But the eternal feminine was within, and, discovering it, the temper of "Town" was changed; it ate self-consciously, made jokes meet for the ears of ladies, and was more interested in the girl in the sailor-hat than it was in remembering old feuds or laying the foundations of new.
In its interior aspect, the eating-house conveyed no subtle invitation to eat, drink, and be merry. On the contrary, its mission seemed to be that of confounding appetite at every turn. A long, shedlike room it was, with walls of unpainted pine, still sweating from the axe. Festoons of scalloped paper, in conflicting shades, hung from the ceiling, a menace to the taller of the guests. On the rough walls some one, either prompted by a latent spirit of ?stheticism or with an idea of abetting the town towards merrymaking--an encouragement it hardly required--had tacked posters of shows, mainly representing the tank-and-sawmill school of drama.
Miss Carmichael sat at the extreme end of the long, oilcloth-covered table, on which a straggling army of salt and pepper shakers, catsup bottles, and divers commercial condiments seemed to pause in a discouraged march. A plague of flies was on everything, and the food was a threat to the hardiest appetite. One man summed up the steak with, "You got to work your jaw so hard to eat it that it ain't fair to the next meal."
His neighbor heaved a sigh. "This here formation, whatever it be"--and he turned the meat over for better inspection--"do shore remind me of an indestructible doll that an old maid aunt of mine giv' my sister when we was kids. That doll sort of challenged me, settin' round oncapable o' bein' destroyed, and one day I ups an' has a chaw at her. She war ondestructible, all right; 'fore that I concluded my speriments I had left a couple o' teeth in her."
"Well, I discyards the steak and draw to a pair of aces," and the first man helped himself to a couple of biscuits.
Miss Carmichael knew, by the continual scraping of chairs across the gritty floor, that the places at the table must be nearly all taken; and while she anticipated, with an utterly unreasonable terror, any further invasion of her seclusion at the end of the table, still she could not persuade herself to raise her eyes to detect the progress of the enemy, even in the interest of the diary she had kept so conscientiously for the past three days; which was something of a loss to the diary, as those untamed, manly faces were well worth looking at.

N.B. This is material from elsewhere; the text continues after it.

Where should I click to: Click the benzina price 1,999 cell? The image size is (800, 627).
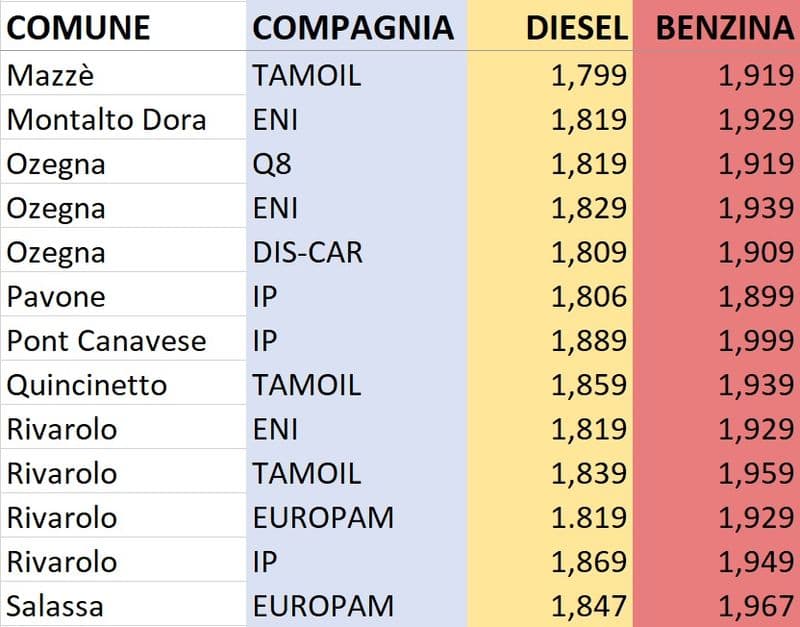[x=752, y=341]
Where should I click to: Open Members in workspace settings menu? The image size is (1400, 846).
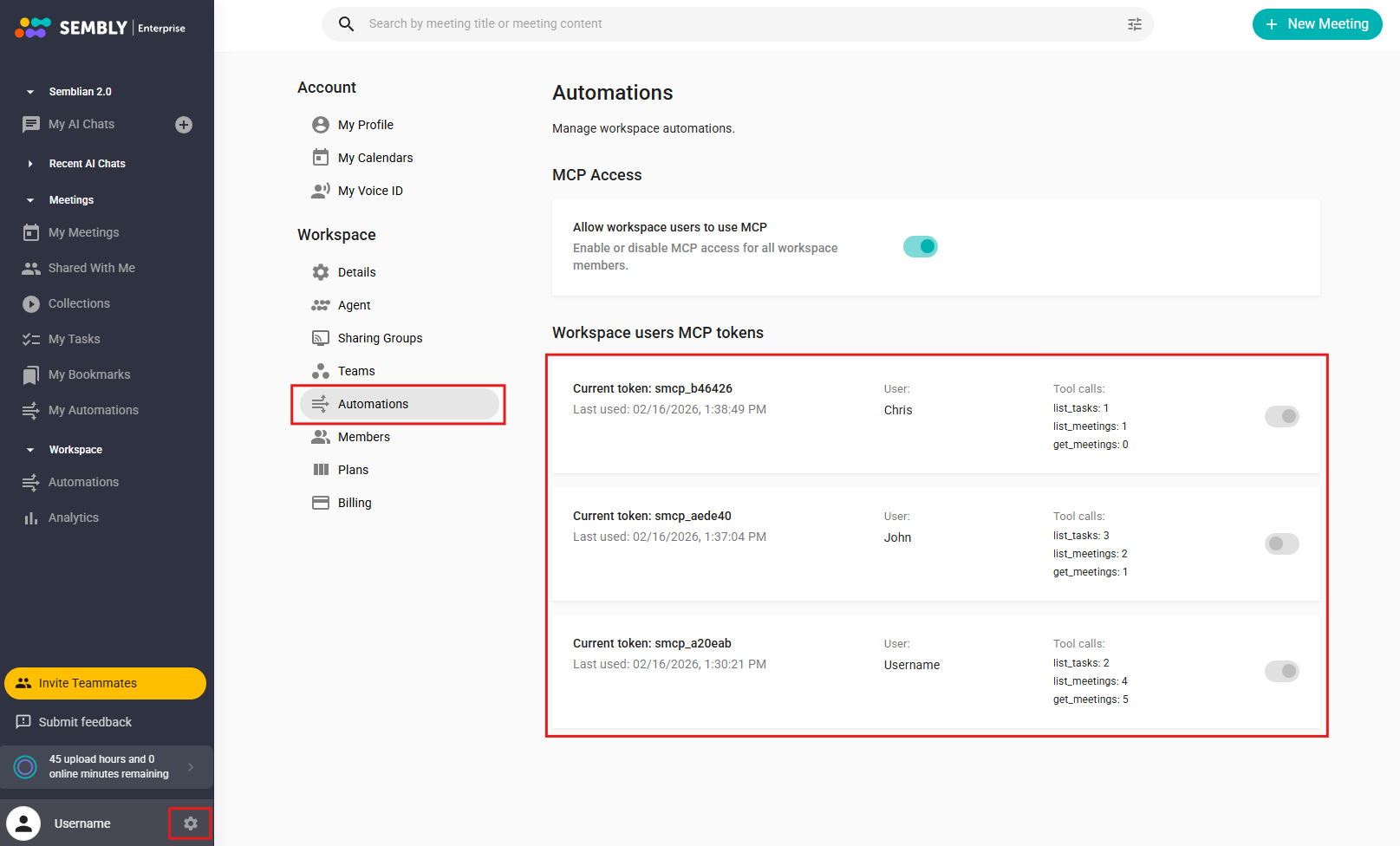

Reckless they were in many instances, and sometimes the lines of hardship were cruelly writ across young faces that had not yet lost the down of adolescence, but there were humor and endurance and the courage that knows how to make a crony of death and get right good sport from the comradeship. Their faults were the faults of lusty, red-blooded youth, and their virtues the open-handed generosity, the ready sympathy of those uncertain tilters at life who ride or fall in the tourney of a new country.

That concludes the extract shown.